Sur la photo, on le voit au loin, le fameux “dernier bateau”. Il faut donc accélérer. On glisse, on tombe dans la boue, on s’enfonce jusqu’aux genoux dans des bourbiers, mais on avance coûte que coûte… jusqu’à arriver à l’embarcadère de la libération. Là, le capitaine nous dit qu’il faut en fait attendre un autre bateau. On patiente dans une petite cabine en bois avec d’autres touristes, en expliquant d’où on vient. Ils ont des yeux tout ronds. On est content de voir des vrais gens. En réalité on est parti depuis 2 jours seulement, mais on a l’impression que ça a duré un mois. Il faut dire qu’avec la nuit qui ne tombe jamais, on a eu tendance à marcher beaucoup beaucoup…

Enfin arrivés à la civilisation, on se prend un mega-hôtel dont on oublie le prix exorbitant tant il nous est nécessaire de prendre une douche chaude et de dormir.

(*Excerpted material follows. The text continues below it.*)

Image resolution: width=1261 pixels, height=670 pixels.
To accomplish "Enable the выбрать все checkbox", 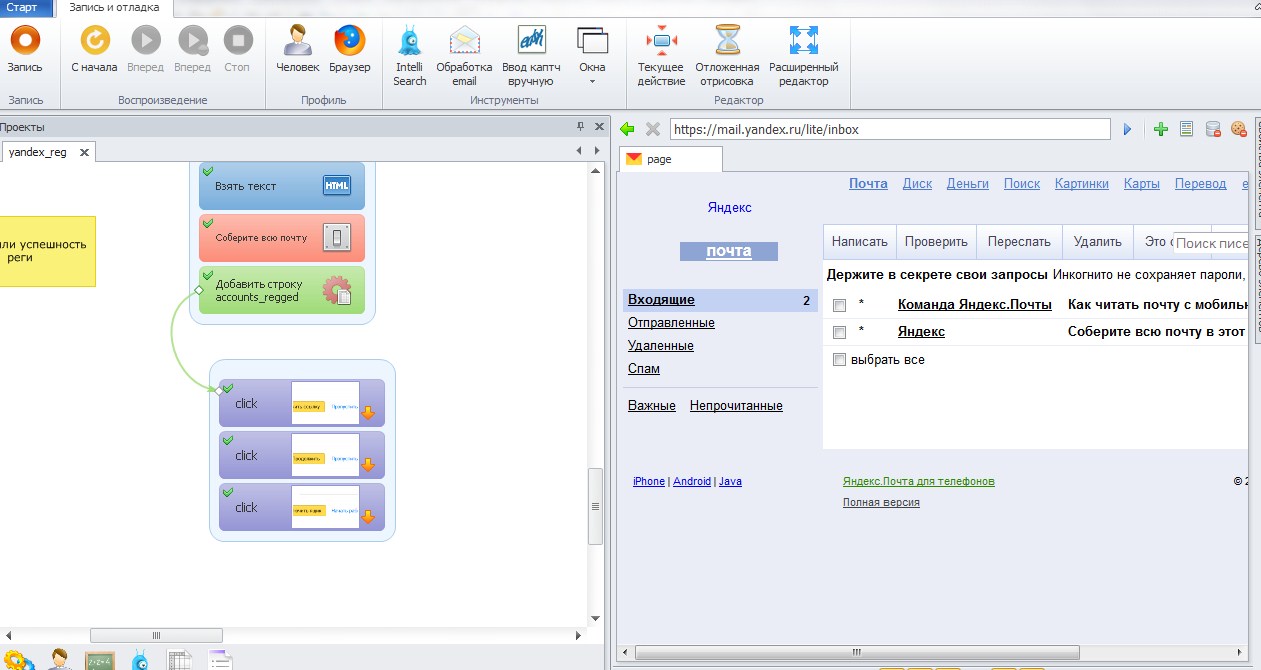I will tap(840, 360).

À ce moment précis, tous nos muscles se disent : “c’est bon les gars, on a fini le job”, et on commence à boiter comme des petits vieux, on ne fait plus “sproutch” à chaque pas, mais “aïeuh”. La chambre “mega classe” se transforme vite en “mega souk” où l’on entend les “plics plics” des affaires qui sèchent.

La suite du séjour est plutôt classique : visite de villages, petite rando à la journée, dont la fameuse rando qui mène à la plage de North of the Sun (https://vimeo.com/ondemand/northofthesun/108068644) où nous avons pu squatter la cabane des types, une super expérience ! Je vous laisse là avec quelques photos.

En conclusion : même si c’est difficile à croire, on a franchement adoré ce trip. C’était une belle épreuve de couple qu’on est assez fiers d’avoir surmonté sans aucune tension, et surtout, c’est ce genre de trucs qui te font apprécier les douches chaudes, ton petit confort etc. Autrement dit c’est indispensable de se faire mal pour être heureux.